Yeah — my eyes just rolled too. I’ve gotten this my whole life. I’ve heard it from friends and teachers. I got it from relatives who expected me to entertain their bored children. I even got it once from a computer tech support guy when I was waiting for the server at my Waldenbooks to reboot.

What the heck? Come on. I’ve never said, “You’re an accountant? Okay, do my taxes” or “You’re a dancer? Go on, let’s see a jig.”

Eventually, I learned to keep some pat stories on hand, shoved in a special mental folder I saved for just those occasions. There’s a love story about my Thea Maritza who ran from the Turks as they ethnically cleansed Smyrna…or the one about how my grandfather turned pirate during the Nazi occupation of Greece. Quality stuff at the drop of a hat.

‘Cause it’s just not that easy for me.

I was born a genius and an actress. I grew up on stage. I’ve done my share of improv (and your share, and his share, and a bit of that lady’s over there). I was surrounded by seriously hyperintelligent geeks in all my classes and was expected to hold my own with a biting wit and a wealth of trivial knowledge. You want a perfect comeback, a great conversationalist, or a frustrating debate partner? I’m your girl.

But I just can’t tell stories at the drop of a hat. I can tell you about my sister’s latest catastrophe or the funny thing that happened to me on the way to work…but if it’s fiction you want I need something. I need a seed from which to grow the flax — otherwise it’s like trying to weave a tapestry out of dandelion fluff on a windy day.

It doesn’t have to be big, either. Heck, sometimes it only takes two words.

“Blood and Water” started from such a seed: I was in Charleston one Memorial Day weekend, staying at my friend Brandi’s house. I had brought in the little chunky notebook I keep in my car for when inspiration strikes and I don’t have a junkmail envelope or Starbucks receipt or roofing flyer handy.

Brandi was flipping through it when she suddenly got a strange look on her face.
What’s a ‘vampire mermaid’?” she asked.

I took the book from her curiously. Sure enough there they were, just two words, two random thoughts at two completely different times that I just happened to scribble on the same page in close proximity. But it was a good question. What was a vampire mermaid? How would that work?
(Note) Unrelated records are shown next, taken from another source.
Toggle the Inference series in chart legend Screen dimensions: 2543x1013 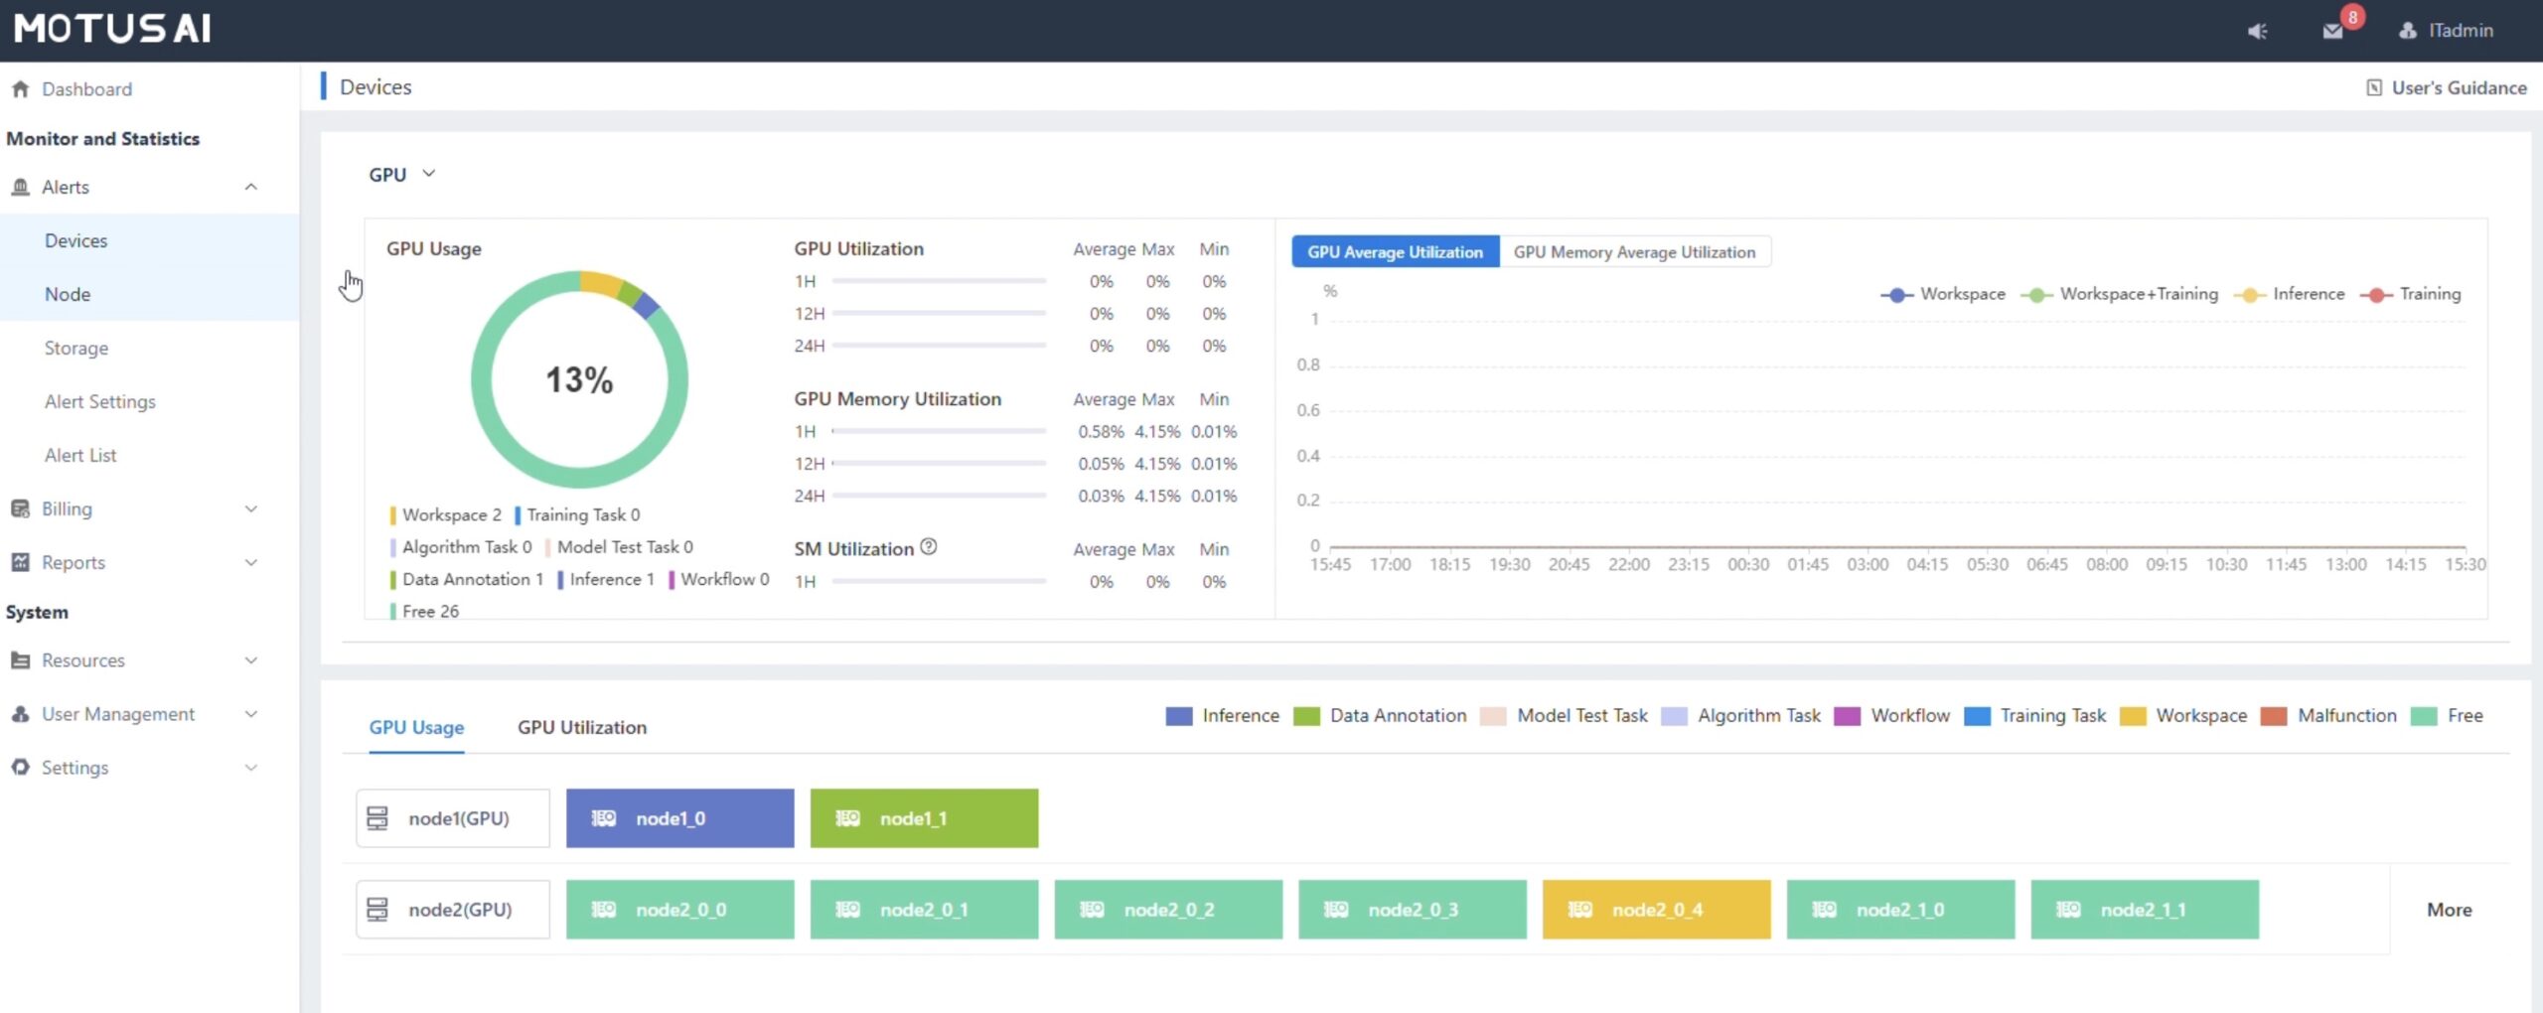point(2289,294)

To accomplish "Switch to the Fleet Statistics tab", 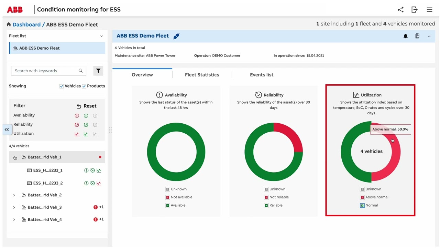I will [202, 75].
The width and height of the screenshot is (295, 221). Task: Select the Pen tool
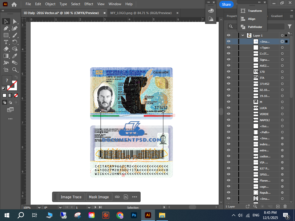[6, 28]
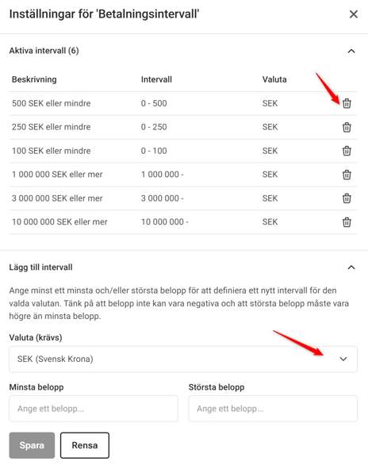Delete the '500 SEK eller mindre' interval
Screen dimensions: 368x473
tap(347, 103)
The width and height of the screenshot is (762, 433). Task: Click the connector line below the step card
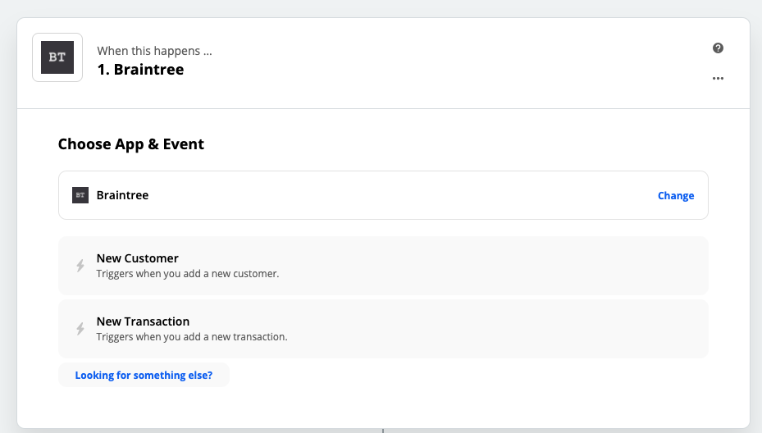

This is where “what you know” comes in. As writers, once inspired, we proceed to ask ourselves this barrage of myriad questions. We then answer those questions based on what we know. If you happen to know a lot of trivial junk, you can come up with some pretty interesting scenarios.

My brain clicked into overdrive, following the logic. A mermaid lives in the ocean: check. Vampires need blood: check. Why would a mermaid need blood? What’s under the ocean that needs blood? I mentally went back to college, my short-lived days of being a marine chemist with dreams of open waters and deep-sea submersibles.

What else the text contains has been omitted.